> **What you are asked to do**:
The answer must consist of every line from the data that holds "each".

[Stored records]
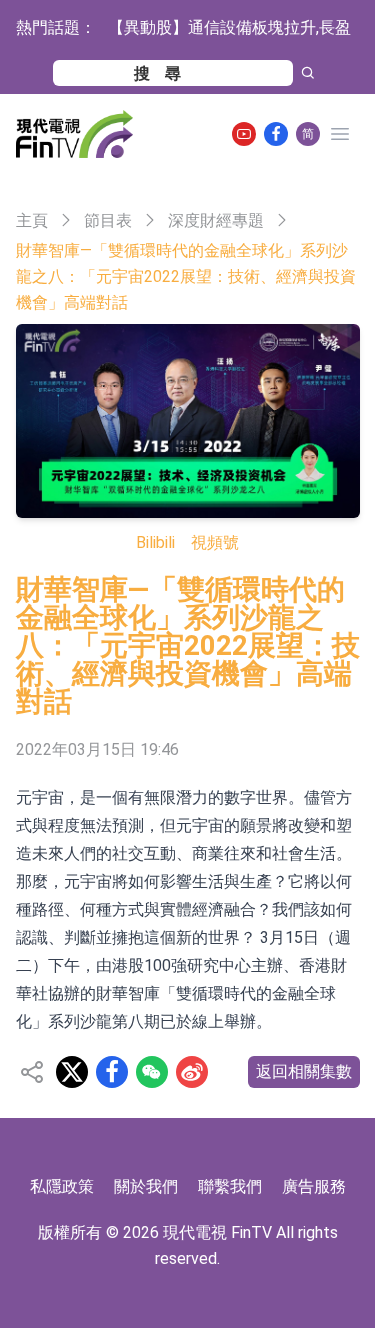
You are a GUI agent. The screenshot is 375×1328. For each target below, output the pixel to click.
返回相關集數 (304, 1071)
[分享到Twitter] (72, 1072)
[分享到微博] (192, 1072)
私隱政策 (62, 1186)
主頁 (32, 220)
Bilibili (155, 542)
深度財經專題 (216, 220)
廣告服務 (314, 1186)
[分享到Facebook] (112, 1072)
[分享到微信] (152, 1072)
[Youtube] (244, 134)
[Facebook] (276, 134)
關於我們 (146, 1186)
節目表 (108, 220)
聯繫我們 (230, 1186)
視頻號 (215, 542)
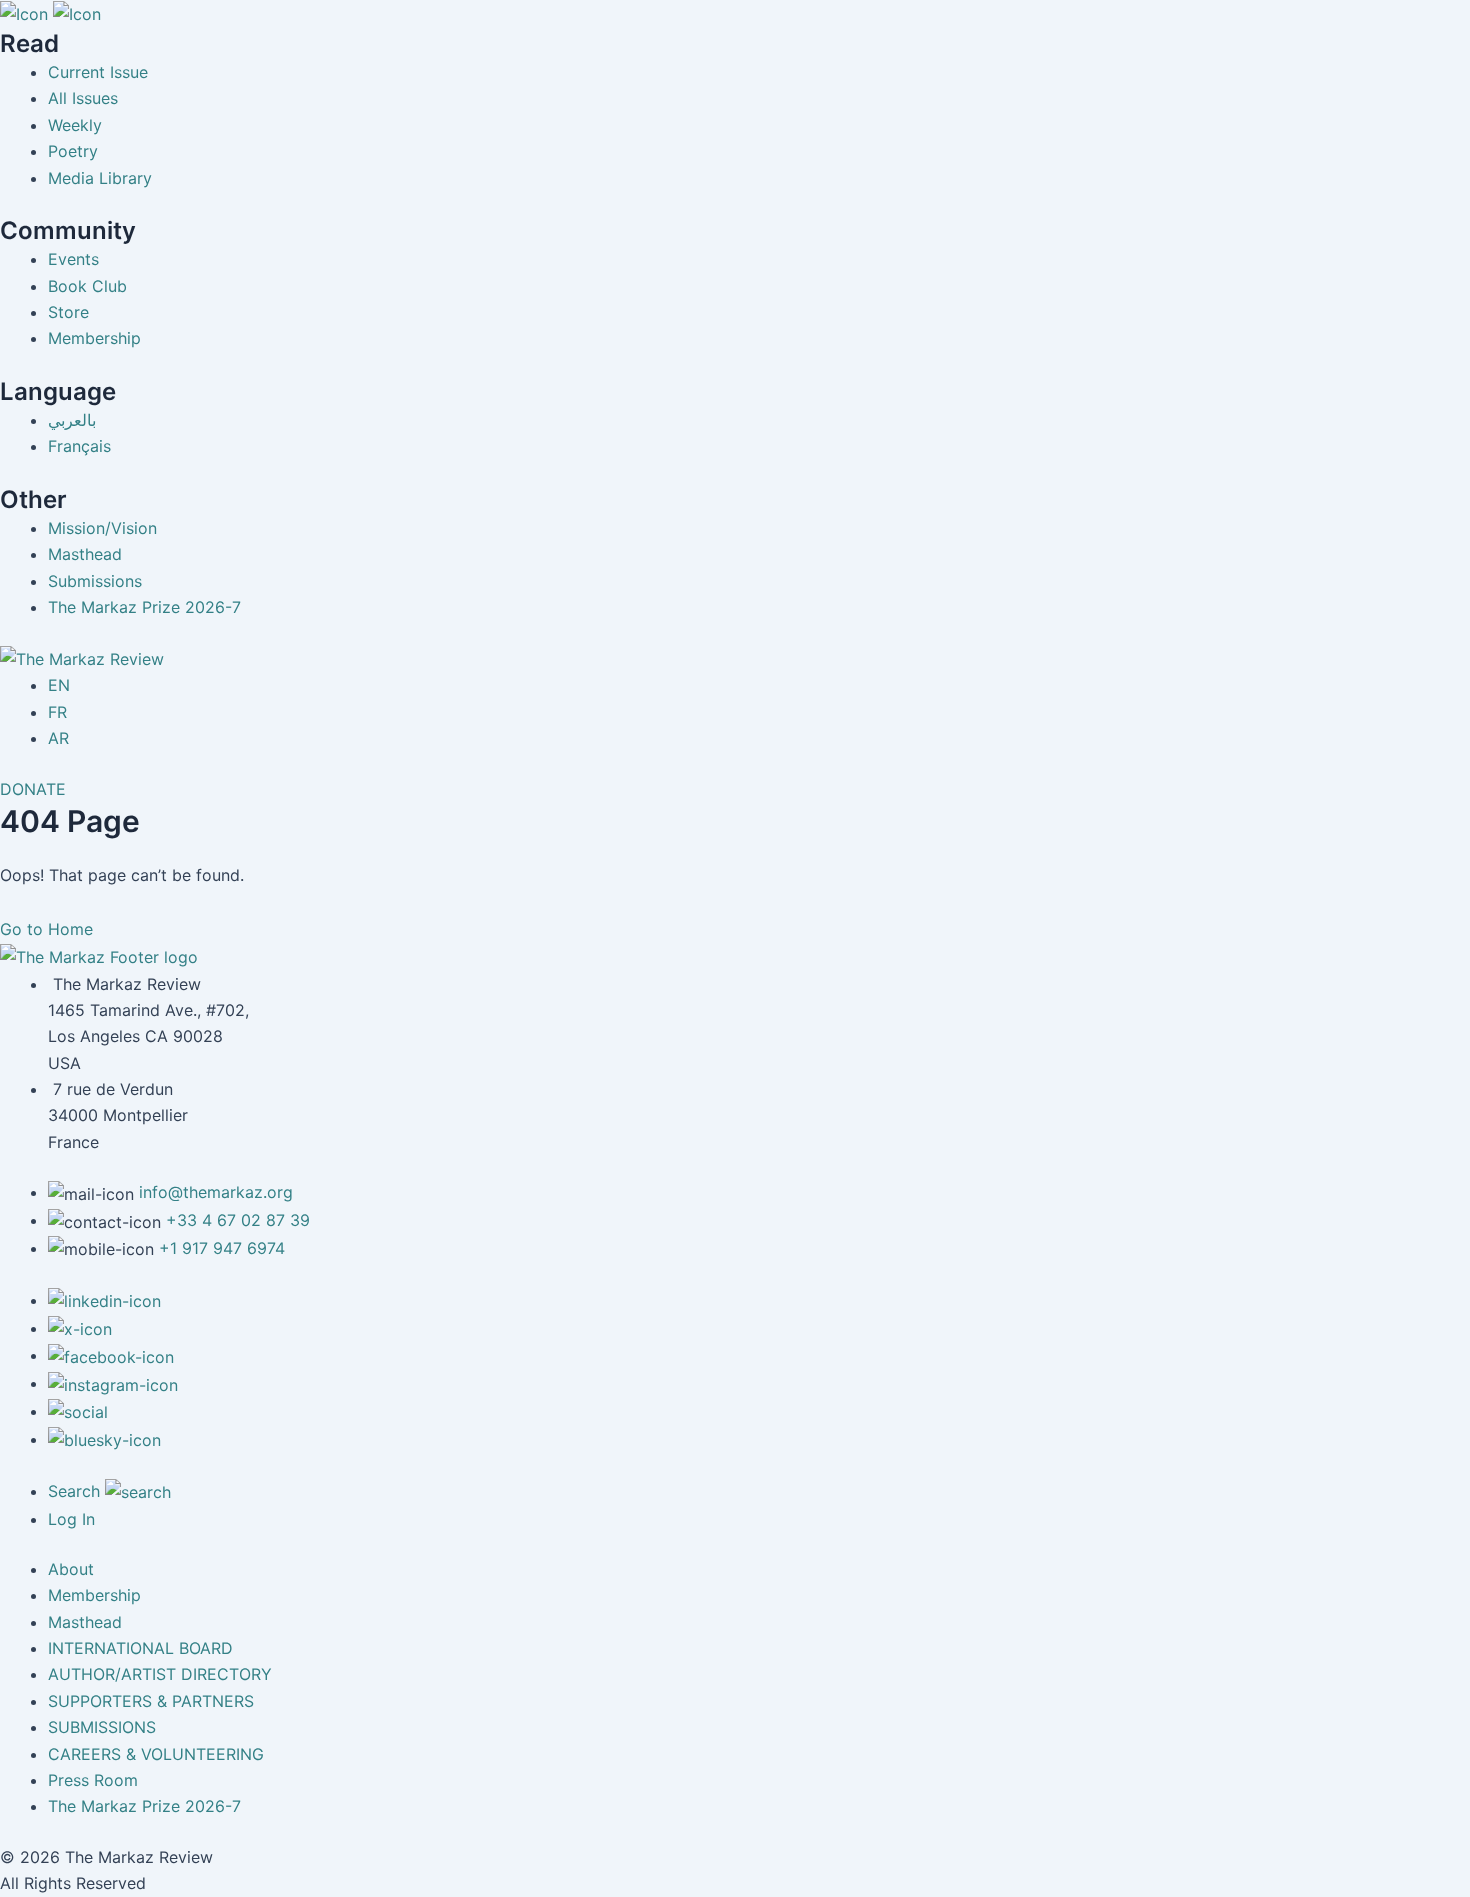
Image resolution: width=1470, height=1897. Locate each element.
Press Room (93, 1780)
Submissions (95, 581)
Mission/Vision (102, 528)
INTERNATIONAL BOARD (140, 1648)
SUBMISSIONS (102, 1727)
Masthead (85, 554)
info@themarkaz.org (216, 1192)
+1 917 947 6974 (222, 1248)
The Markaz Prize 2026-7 (144, 607)
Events (73, 259)
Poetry (73, 151)
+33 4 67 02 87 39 (238, 1220)
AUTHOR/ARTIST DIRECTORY (160, 1674)
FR (57, 712)
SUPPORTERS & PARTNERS (151, 1701)
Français (79, 446)
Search (76, 1491)
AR (58, 738)
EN (59, 685)
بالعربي (72, 420)
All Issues (83, 98)
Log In (71, 1519)
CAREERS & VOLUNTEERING (156, 1754)
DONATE (33, 789)
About (71, 1569)
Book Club (87, 286)
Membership (94, 338)
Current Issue (98, 72)
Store (68, 312)
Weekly (75, 125)
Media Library (100, 178)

> **Answer to this problem**:
You are a GUI agent. The screenshot is 375×1328. For each target below, output the pixel to click.
Image resolution: width=1470, height=1897. Locate each element.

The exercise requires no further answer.